El caso es que ya no va a examinarme más, por eso le pareció buena idea intentar ligar conmigo. De lo contrario, asegura que nunca se le habría pasado por la cabeza. Lo cierto es que yo ni siquiera me planteé que me estuviera viendo por las noches con mi jefe o mi examinador. Para mí sólo es Óliver, con o sin uniforme, con o sin un cigarro en la boca. No me gusta que fume, pero verlo fumar es una puta fantasía.

—Mireya, ¿quieres ver un dibujo bonito que he hecho? —dice mi sobrina con los labios manchados de chocolate y la boca llena.

Mi amiga, que ya ha terminado con su desayuno, se ríe y asiente.

—Ahora, cuando acabes —le indica—. Por cierto, yo no sabía que dibujabas. ¡Mírala, qué artista, como su padre!

Lo dice con tanta gracia y naturalidad que consigue agrandarnos la sonrisa que ya nos había arrancado Maday, quien se acaba su bol con prisas para poder llevarse a Mireya de aquí lo antes posible.

A todo esto, Álvaro ha vuelto a dibujar. Lo sé porque he visto por la rendija de su puerta la luz de su habitación encendida de madrugada, que es cuando más le gusta hacerlo desde siempre, además de manchas de mina en los puños de una camiseta que metí en la lavadora.
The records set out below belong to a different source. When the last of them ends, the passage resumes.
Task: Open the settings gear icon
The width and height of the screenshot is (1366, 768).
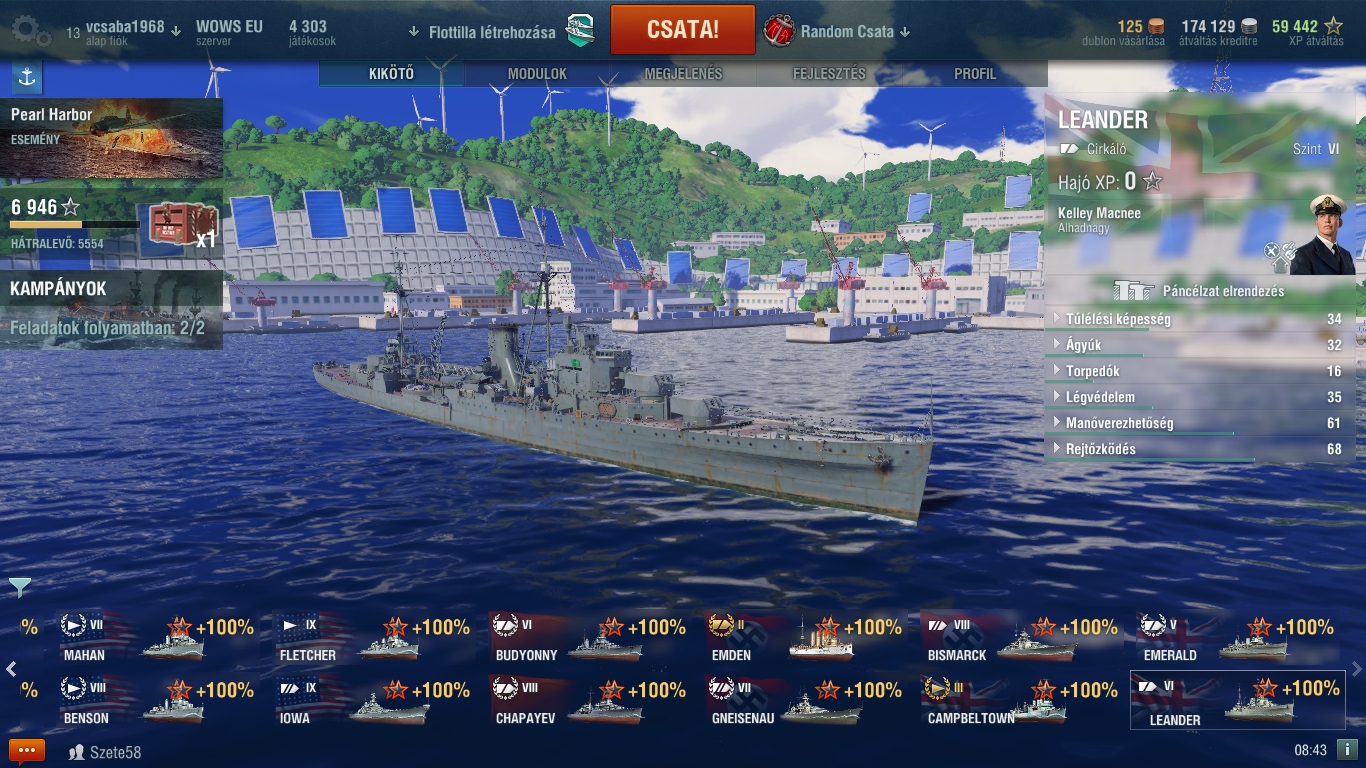Action: 31,31
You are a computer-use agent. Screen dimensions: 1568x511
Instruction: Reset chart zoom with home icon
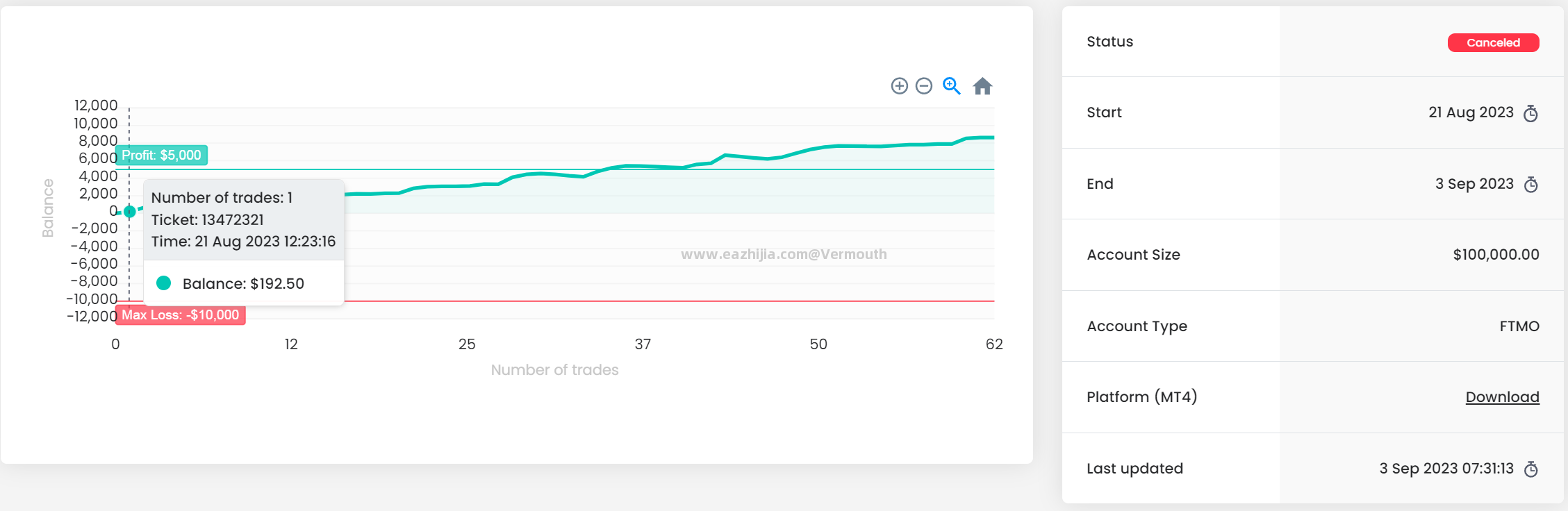[982, 86]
Yo sigo dándole vueltas a Óliver y a su forma de hacerme estar un poquito menos triste la mayor parte del tiempo, de modo que, cuando Maday se lleva a rastras a mi mejor amiga, ni siquiera me doy cuenta de que me quedo a solas con mi hermano.

Álvaro está empezando de cero con todo. Tiene una novia estupenda, una hija de la que se siente más que orgulloso y, por si eso fuera poco, se ha reconciliado con su afición más bonita. Sonríe más a menudo, sale más a la calle, hasta podría decir que está más guapo.